WORK TO COMPLETE:
1) List the three ways, given in the text on the skin microbiome, in which Microbiomix™ keeps the skin microbiome in balance.
2) Carry on the text on the skin microbiome and Microbiomix™ deodorant from its final sentence.

There are more microorganisms living on one underarm than there are people on this planet.
So What is the Microbiome and Why Should You Care?
A microscope would show you that our skin has its own ecosystem of over 1000 different types of bacteria and other microorganisms living on it. All of those little “friends” make up our microbiome. They serve a very important purpose acting as our first line of defense against pathogens reducing the chance for infections. They also keep the skin barrier intact, protect it from inflammation, balance the pH of the skin, among so many other things. Your microbiome is as unique to you as your DNA.
How Microbiomix™ Works
Did you know that sweat is odorless? Sweating is a natural and necessary process but when it comes into contact with specific bacteria on your skin, it creates a not-so-great odor.
Microbiomix™ is our patent-pending blend of proven ingredients that work with your skin’s microbiome, nurturing the good bacteria and neutralizing the bad, resulting in 24-hour odor protection. It keeps the skin microbiome in balance by:
- Feeding the friendly bacteria with prebiotics to help them thrive
- Adjusting the skin pH to its physiological level with postbiotics
- Deactivating odor-causing bacteria with targeted ingredients
Balance Your Biome
In order for any product you put on your skin to work, it must work in harmony with your skin’s microbiome. Antiperspirants work by blocking pores to prevent sweat and they have a negative impact on the skin microbiome, especially on friendly bacteria. Traditional deodorants work like weapons of mass destruction, wiping out everything, both the good and the bad odor causing bacteria on the skin with antimicrobials and alcohol. Natural deodorants disturb the skin microbiome and the acid mantle with ingredients such as baking soda. Moreover most of those products try to mask body odor with fragrances or essentials oils, which contain allergens and can irritate the skin. By balancing the skin microbiome, Microbiomix™ brings a safe and effective way to prevent body odor.

(Saved data entries)
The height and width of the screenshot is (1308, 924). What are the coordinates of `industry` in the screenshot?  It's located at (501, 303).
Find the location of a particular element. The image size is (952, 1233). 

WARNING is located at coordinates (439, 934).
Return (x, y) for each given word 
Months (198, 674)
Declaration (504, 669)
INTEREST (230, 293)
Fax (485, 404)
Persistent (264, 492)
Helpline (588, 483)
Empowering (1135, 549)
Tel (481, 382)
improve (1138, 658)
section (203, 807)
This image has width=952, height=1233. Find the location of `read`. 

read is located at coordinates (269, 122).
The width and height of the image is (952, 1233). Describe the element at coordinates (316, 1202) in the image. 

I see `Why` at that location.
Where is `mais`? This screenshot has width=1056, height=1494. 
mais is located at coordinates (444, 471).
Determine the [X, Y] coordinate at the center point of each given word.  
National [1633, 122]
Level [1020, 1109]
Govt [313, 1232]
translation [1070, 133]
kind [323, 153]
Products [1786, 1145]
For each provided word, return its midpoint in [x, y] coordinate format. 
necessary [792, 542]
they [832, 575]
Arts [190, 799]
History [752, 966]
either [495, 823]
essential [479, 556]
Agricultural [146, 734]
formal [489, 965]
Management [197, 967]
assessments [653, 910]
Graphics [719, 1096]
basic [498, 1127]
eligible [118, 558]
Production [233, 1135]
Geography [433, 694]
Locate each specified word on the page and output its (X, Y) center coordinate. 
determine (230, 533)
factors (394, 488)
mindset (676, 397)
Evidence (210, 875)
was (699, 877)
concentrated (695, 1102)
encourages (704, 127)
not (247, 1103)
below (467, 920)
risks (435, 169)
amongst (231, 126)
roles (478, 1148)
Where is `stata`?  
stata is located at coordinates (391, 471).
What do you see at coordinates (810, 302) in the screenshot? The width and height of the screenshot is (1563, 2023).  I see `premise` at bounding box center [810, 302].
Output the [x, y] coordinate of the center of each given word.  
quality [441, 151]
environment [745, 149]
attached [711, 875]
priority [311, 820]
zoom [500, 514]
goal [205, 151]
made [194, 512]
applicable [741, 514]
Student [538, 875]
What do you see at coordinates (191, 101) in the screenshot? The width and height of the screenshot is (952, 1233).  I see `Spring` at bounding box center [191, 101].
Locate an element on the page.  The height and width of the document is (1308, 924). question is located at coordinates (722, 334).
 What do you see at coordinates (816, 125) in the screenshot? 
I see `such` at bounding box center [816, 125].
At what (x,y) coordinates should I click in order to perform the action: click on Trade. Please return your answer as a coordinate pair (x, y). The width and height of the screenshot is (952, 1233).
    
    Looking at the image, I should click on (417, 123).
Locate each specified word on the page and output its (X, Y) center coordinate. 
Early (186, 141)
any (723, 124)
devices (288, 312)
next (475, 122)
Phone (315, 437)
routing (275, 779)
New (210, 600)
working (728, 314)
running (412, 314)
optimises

TASK RESULTS:
1)
- Feeding the friendly bacteria with prebiotics to help them thrive
- Adjusting the skin pH to its physiological level with postbiotics
- Deactivating odor-causing bacteria with targeted ingredients

2)
The More You Know
An imbalance of the microbiome, called dysbiosis, can lead to a variety of skin conditions including acne, eczema, rosacea and even premature ageing. While Americans have never been so clean, those conditions have risen dramatically. For instance, the incidence of atopic dermatitis, also known as eczema, has increased 2- to 3-fold in industrialized nations, impacting approximately 15% to 20% of children and 1% to 3% of adults worldwide.
It was not until about 15 years ago that scientists developed tools allowing them to better tally microbial populations and study how their presence or absence affects human health. The advent of improved and cheaper technology such as next-generation sequencing (NGS) combined with breakthroughs in proteomics and metabolomics have allowed initiatives such as the Human Microbiome Project to identify and quantify thousands of previously unknown microorganisms, totally overlooked by conventional culture methods.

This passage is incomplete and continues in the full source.